SECURITIES AND EXCHANGE COMMISSION

Washington, D.C. 20549

 

 

FORM 8-K

 

 

CURRENT REPORT

Pursuant To Section 13 or 15(d) of

the Securities Exchange Act of 1934

Date of Report (Date of earliest event reported): April 10, 2013 (April 4, 2013)

 

 

BRANDYWINE REALTY TRUST

BRANDYWINE OPERATING PARTNERSHIP, L.P.

(Exact name of registrant as specified in charter)

 

 

 

Maryland

(Brandywine Realty Trust)

 

001-9106

 

23-2413352

Delaware

(Brandywine Operating Partnership, L.P.)

  000-24407   23-2862640
(State or Other Jurisdiction of Incorporation or
Organization)
  (Commission file number)  

(I.R.S. Employer

Identification Number)

555 East Lancaster Avenue, Suite 100

Radnor, PA 19087

(Address of principal executive offices)

(610) 325-5600

(Registrant’s telephone number, including area code)

 

 

Check the appropriate box below if the Form 8-K filing is intended to simultaneously satisfy the filing obligation of the registrant under any of the following provisions (see General Instruction A.2. below):

 

¨ Written communications pursuant to Rule 425 under the Securities Act (17 CFR 230.425)

 

¨ Soliciting material pursuant to Rule 14a-12 under the Exchange Act (17 CFR 240.14a-12)

 

¨ Pre-commencement communications pursuant to Rule 14d-2(b) under the Exchange Act (17 CFR 240.14d-2(b))

 

¨ Pre-commencement communications pursuant to Rule 13e-4(c) under the Exchange Act (17 CFR 240.13e-4(c))

 

 

 

 


Item 1.01 Entry into a Material Definitive Agreement.

On April 10, 2013, Brandywine Realty Trust, a Maryland real estate investment trust (the “Company”) and its operating partnership, Brandywine Operating Partnership, L.P., a Delaware limited partnership (the “Operating Partnership”), completed the previously announced issuance of and sale of 12,650,000 common shares of beneficial interest, par value $0.01 per share, of the Company (the “Shares”) pursuant to an underwriting agreement (the “Underwriting Agreement”) and a related pricing agreement (the “Pricing Agreement”) among the Company, the Operating Partnership, and Merrill Lynch, Pierce, Fenner & Smith Incorporated and Citigroup Global Markets Inc. (the “Underwriters”), each dated April 4, 2013. The Shares sold include 1,650,000 shares issued and sold pursuant to the Underwriters’ exercise in full of their option to purchase additional Shares under the Underwriting Agreement.
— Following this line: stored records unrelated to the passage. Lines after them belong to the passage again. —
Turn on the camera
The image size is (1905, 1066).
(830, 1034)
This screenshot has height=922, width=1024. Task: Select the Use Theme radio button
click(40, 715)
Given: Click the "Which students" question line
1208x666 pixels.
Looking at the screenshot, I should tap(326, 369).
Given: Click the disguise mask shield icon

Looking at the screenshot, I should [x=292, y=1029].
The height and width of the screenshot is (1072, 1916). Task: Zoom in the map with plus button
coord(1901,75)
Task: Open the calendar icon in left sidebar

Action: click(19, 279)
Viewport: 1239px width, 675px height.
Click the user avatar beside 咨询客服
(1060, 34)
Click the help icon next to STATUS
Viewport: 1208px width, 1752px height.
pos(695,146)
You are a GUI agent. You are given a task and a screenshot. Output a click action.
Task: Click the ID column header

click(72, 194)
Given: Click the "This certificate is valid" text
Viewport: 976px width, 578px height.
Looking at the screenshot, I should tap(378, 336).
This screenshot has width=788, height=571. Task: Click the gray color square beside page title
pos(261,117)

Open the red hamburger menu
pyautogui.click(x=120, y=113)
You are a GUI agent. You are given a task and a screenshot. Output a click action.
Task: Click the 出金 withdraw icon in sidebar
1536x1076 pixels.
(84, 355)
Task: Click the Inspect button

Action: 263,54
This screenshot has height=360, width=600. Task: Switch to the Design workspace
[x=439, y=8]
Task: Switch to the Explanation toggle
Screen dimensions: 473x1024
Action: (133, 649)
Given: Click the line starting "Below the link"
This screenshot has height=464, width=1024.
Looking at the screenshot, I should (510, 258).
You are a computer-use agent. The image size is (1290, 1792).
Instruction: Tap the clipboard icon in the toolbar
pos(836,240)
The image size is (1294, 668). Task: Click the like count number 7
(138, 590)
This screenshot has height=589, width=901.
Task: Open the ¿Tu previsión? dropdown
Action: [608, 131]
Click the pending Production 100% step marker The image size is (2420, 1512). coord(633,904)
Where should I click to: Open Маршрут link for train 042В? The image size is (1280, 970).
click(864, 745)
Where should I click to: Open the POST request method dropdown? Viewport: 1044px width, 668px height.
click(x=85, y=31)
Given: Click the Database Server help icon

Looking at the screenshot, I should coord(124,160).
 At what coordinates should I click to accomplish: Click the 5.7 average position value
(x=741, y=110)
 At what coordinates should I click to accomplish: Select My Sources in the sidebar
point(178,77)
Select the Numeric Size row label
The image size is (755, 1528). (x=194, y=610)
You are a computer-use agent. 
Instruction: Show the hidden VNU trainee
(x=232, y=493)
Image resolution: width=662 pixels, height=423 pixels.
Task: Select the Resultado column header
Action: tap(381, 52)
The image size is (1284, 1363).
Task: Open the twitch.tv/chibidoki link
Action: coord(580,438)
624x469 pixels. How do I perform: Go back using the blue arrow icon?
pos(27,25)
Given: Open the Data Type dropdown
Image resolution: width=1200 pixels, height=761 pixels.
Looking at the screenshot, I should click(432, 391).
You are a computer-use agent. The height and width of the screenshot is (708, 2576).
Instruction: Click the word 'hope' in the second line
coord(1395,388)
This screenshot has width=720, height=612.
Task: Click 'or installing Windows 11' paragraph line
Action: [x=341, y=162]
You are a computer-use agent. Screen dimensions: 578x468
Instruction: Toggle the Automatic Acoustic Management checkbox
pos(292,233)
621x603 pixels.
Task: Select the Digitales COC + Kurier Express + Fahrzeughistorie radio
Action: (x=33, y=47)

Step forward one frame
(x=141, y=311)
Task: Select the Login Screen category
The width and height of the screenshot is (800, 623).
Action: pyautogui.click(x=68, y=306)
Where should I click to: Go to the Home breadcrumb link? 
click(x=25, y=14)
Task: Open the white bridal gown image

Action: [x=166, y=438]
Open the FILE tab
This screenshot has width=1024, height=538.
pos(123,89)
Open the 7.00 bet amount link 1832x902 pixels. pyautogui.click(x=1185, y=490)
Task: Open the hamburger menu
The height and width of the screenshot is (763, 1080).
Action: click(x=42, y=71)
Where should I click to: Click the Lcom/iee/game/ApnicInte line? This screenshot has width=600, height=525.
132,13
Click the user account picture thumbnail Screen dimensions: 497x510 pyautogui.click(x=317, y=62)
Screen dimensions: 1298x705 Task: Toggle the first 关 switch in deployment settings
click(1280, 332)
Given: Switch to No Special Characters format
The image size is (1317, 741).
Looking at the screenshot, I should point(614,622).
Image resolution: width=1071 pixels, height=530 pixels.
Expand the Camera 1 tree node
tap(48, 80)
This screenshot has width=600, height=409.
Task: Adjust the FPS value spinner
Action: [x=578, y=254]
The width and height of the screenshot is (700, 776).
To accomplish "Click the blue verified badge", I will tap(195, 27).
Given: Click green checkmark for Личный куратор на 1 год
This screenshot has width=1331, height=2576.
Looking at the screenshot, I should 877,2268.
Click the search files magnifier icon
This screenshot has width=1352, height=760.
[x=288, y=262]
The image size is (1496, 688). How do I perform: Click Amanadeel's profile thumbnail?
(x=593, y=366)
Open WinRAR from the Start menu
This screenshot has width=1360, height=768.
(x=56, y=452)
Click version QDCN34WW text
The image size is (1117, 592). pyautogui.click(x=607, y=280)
Pursuant to the Underwriting Agreement, the Company and the Operating Partnership have agreed to indemnify the Underwriters against certain liabilities, including liabilities under the Securities Act of 1933, as amended (the “Securities Act”), or to contribute payments that the Underwriters may be required to make because of any of those liabilities. The Underwriting Agreement contains customary representations and covenants.

The Company received net proceeds of approximately $181,733,500 million from the Offering after deducting underwriting discounts and commissions and other offering expenses. The Company intends to contribute the net proceeds of this offering to the Operating Partnership in exchange for partnership units of the Operating Partnership. The Operating Partnership intends to use the net proceeds from this offering for working capital, capital expenditures and other general corporate purposes, which may include acquisitions, developments and repayment, repurchase and refinancing of debt.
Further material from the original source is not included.